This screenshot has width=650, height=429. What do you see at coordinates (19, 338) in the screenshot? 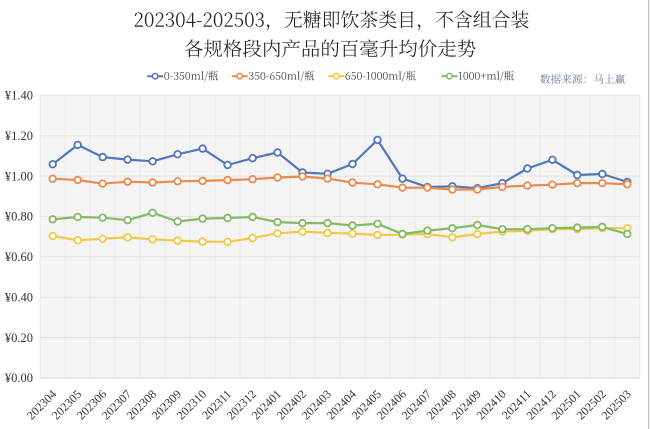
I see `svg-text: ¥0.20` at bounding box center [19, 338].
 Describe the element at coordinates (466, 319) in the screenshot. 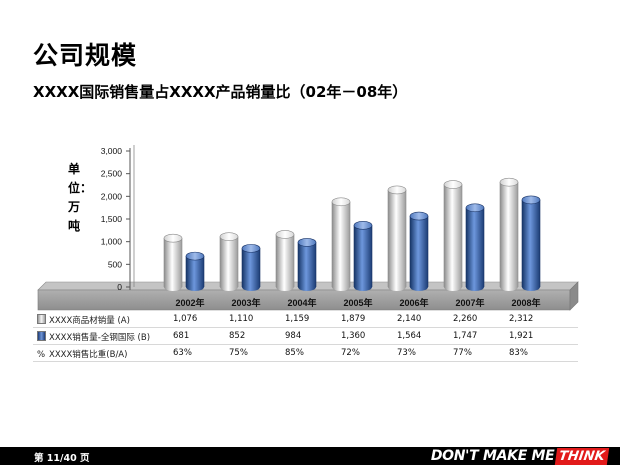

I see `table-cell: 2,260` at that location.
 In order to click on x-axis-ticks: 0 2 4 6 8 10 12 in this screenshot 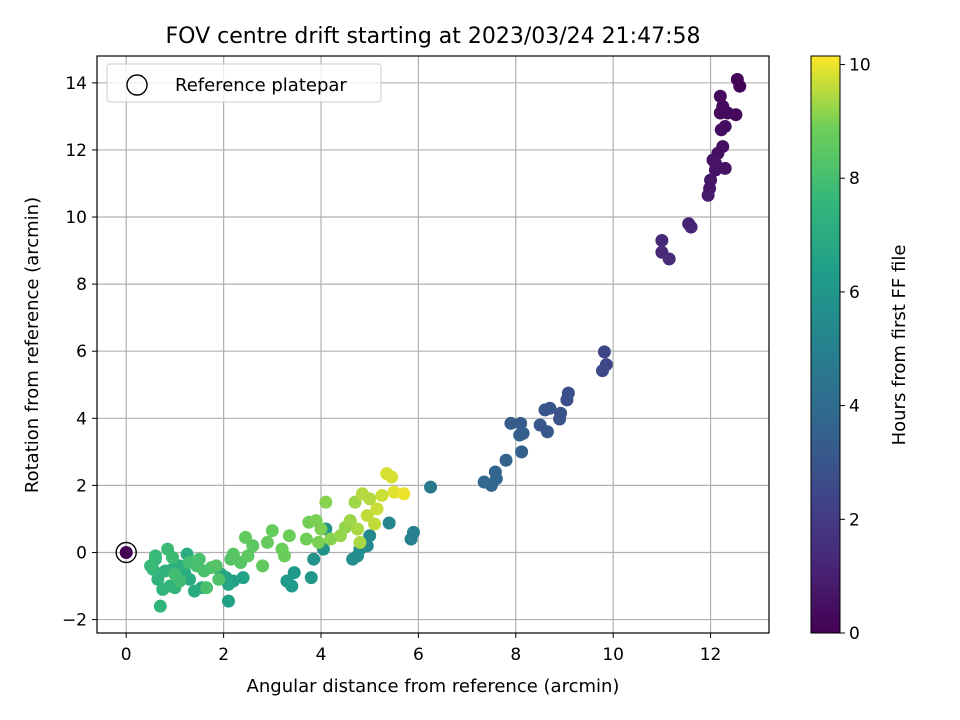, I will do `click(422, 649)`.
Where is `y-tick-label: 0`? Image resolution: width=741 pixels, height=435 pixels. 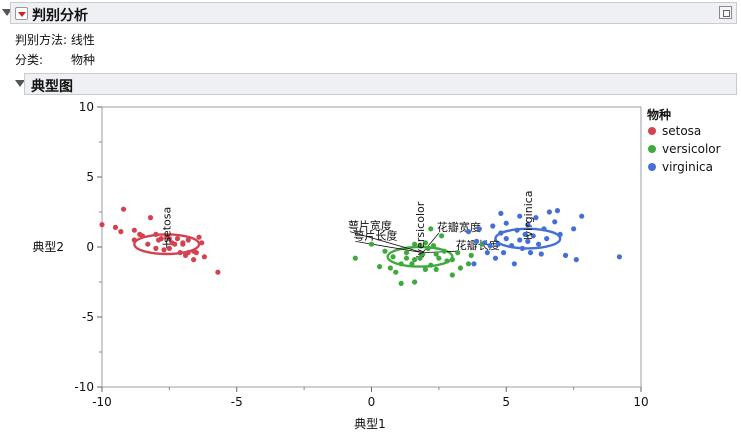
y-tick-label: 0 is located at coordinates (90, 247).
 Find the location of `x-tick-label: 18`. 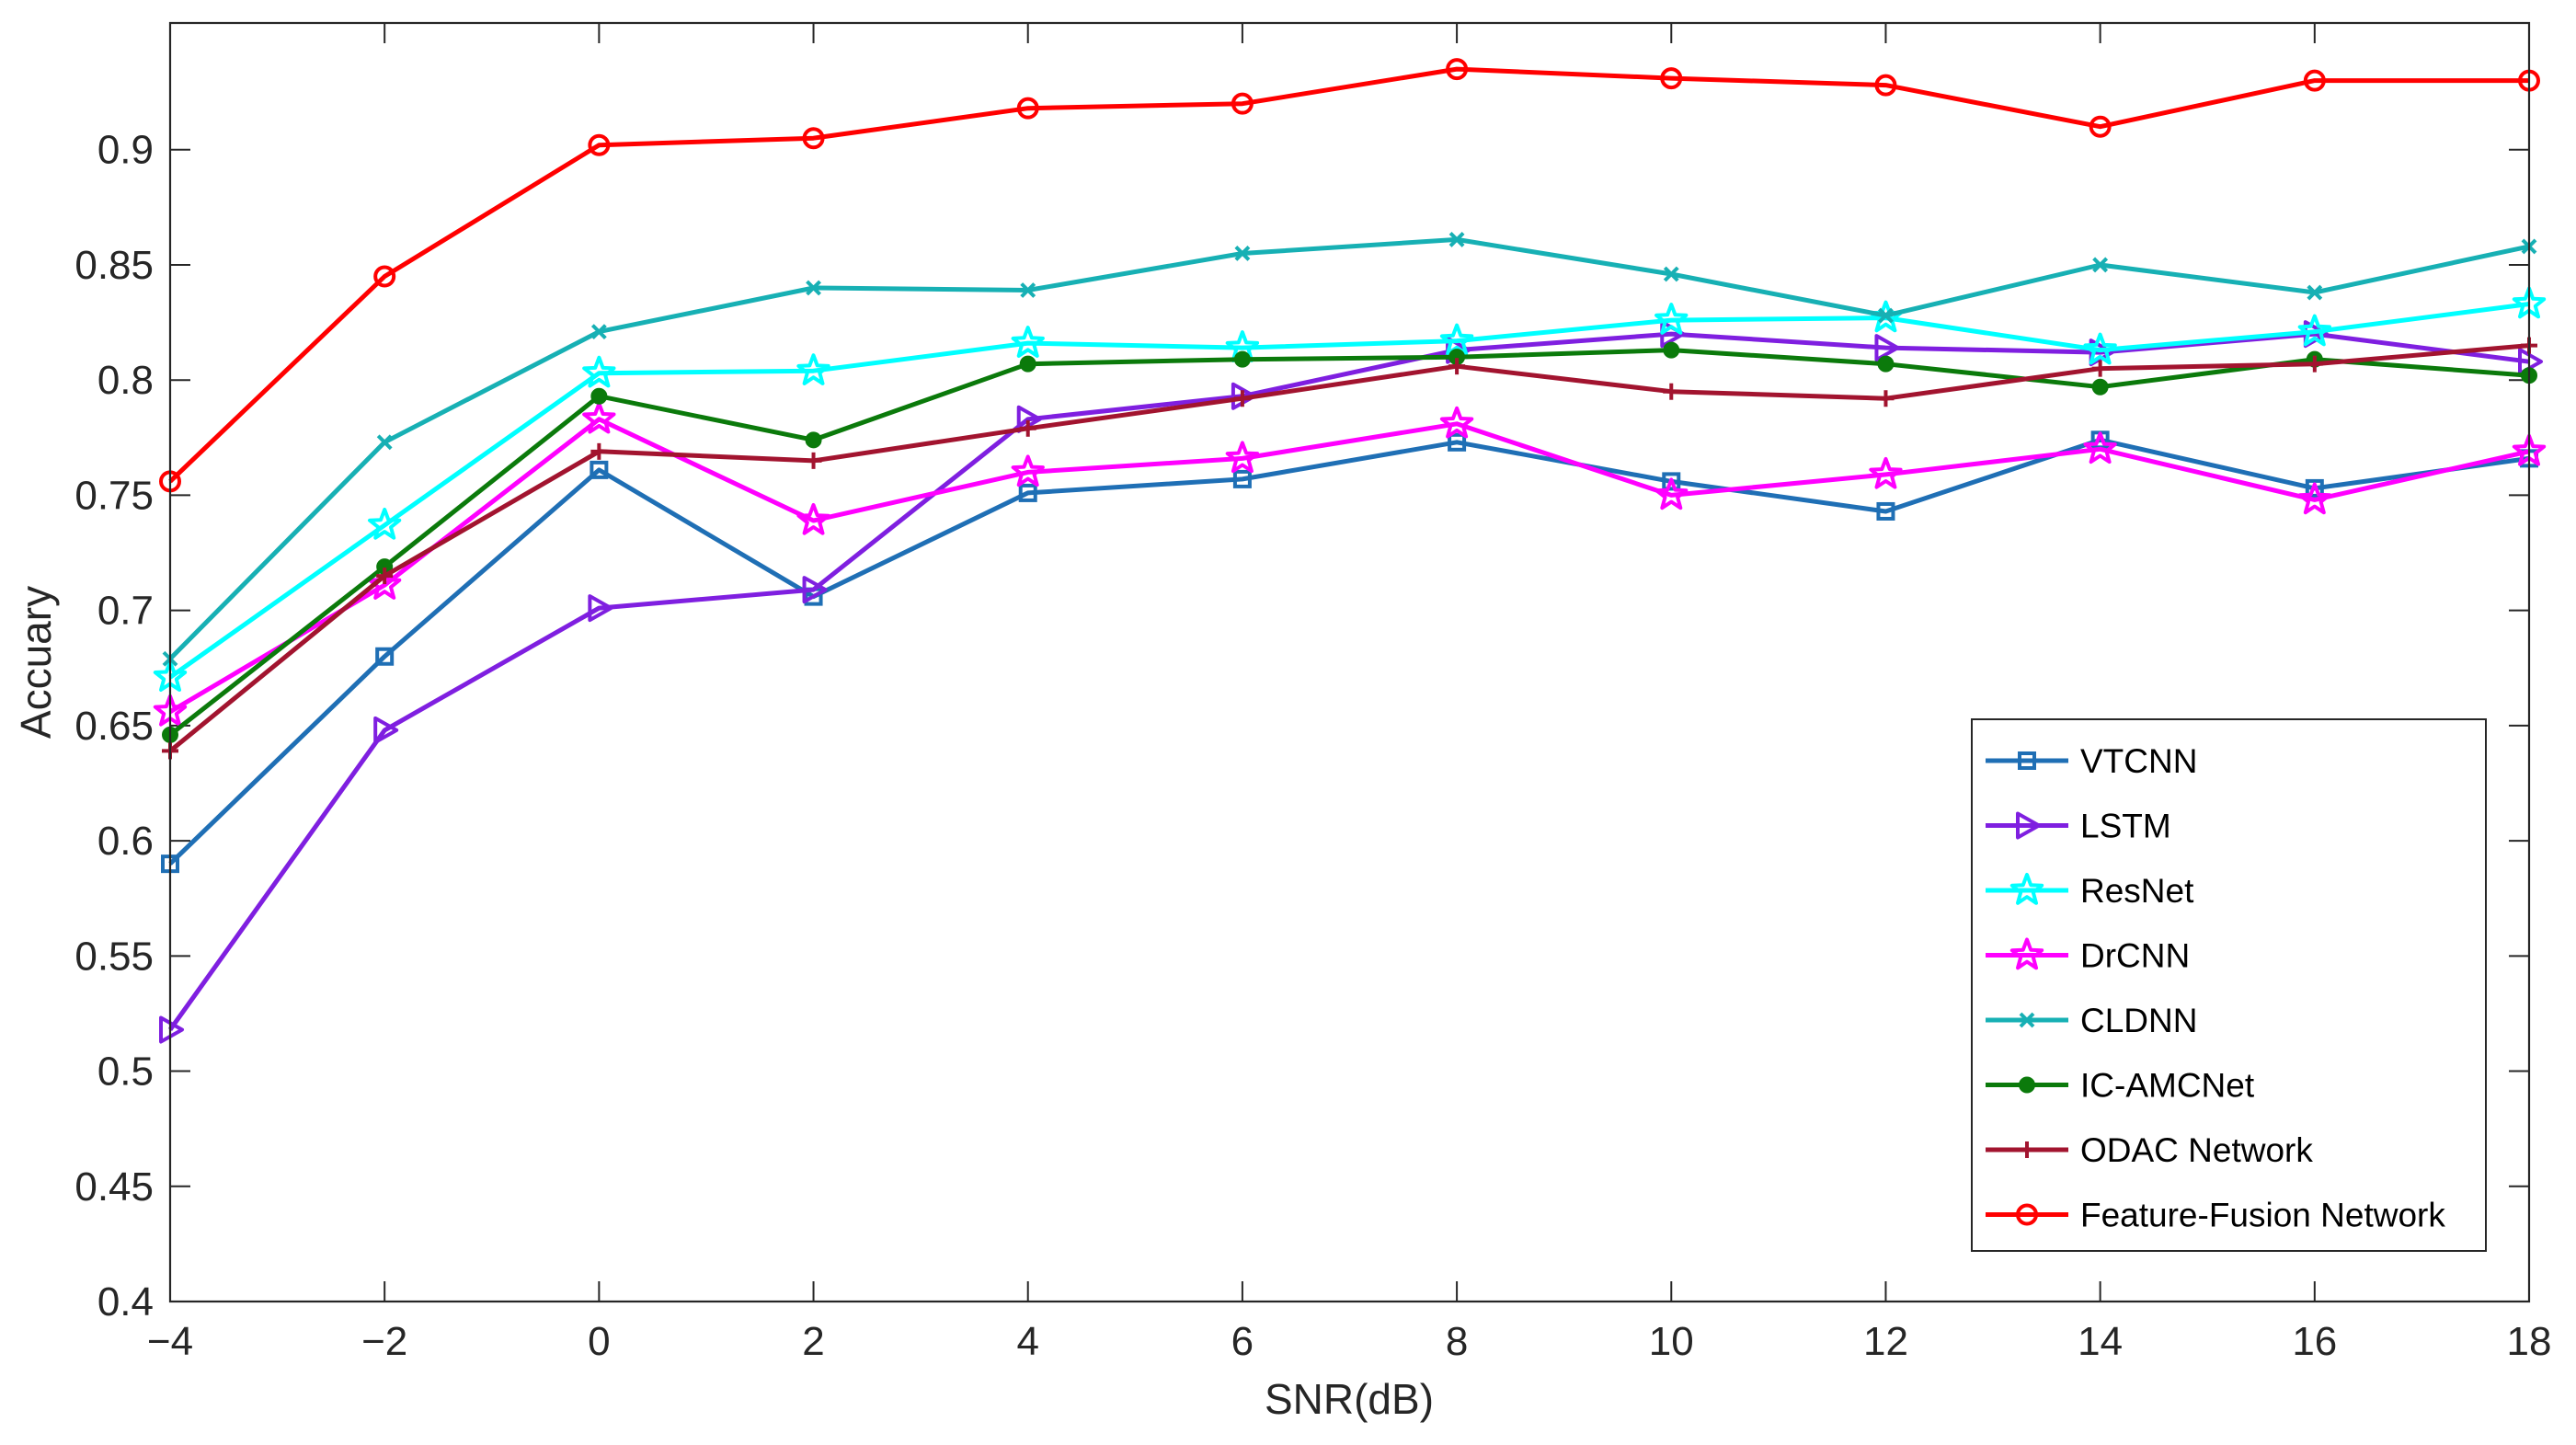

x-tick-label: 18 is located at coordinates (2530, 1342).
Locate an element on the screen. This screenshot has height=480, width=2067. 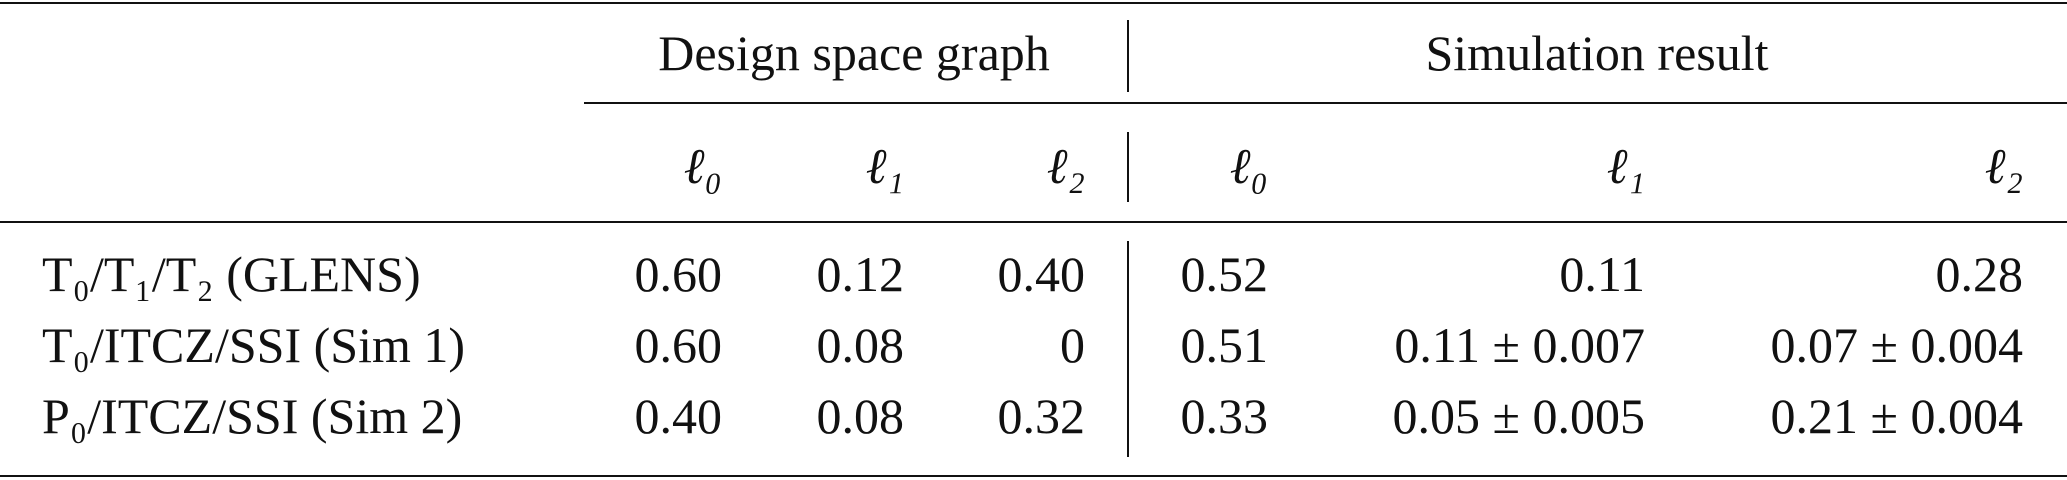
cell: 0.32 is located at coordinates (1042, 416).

■ ■ ■ ■

Revise the part of the material that runs from the line containing "Find the location" through the end, replacing "screenshot" with "image" and leaving everything else unchanged. Leave the pictures out of your answer.

 Find the location of `x-tick-label: 18`. 

x-tick-label: 18 is located at coordinates (2530, 1342).
Locate an element on the screen. This image has height=480, width=2067. 
cell: 0.32 is located at coordinates (1042, 416).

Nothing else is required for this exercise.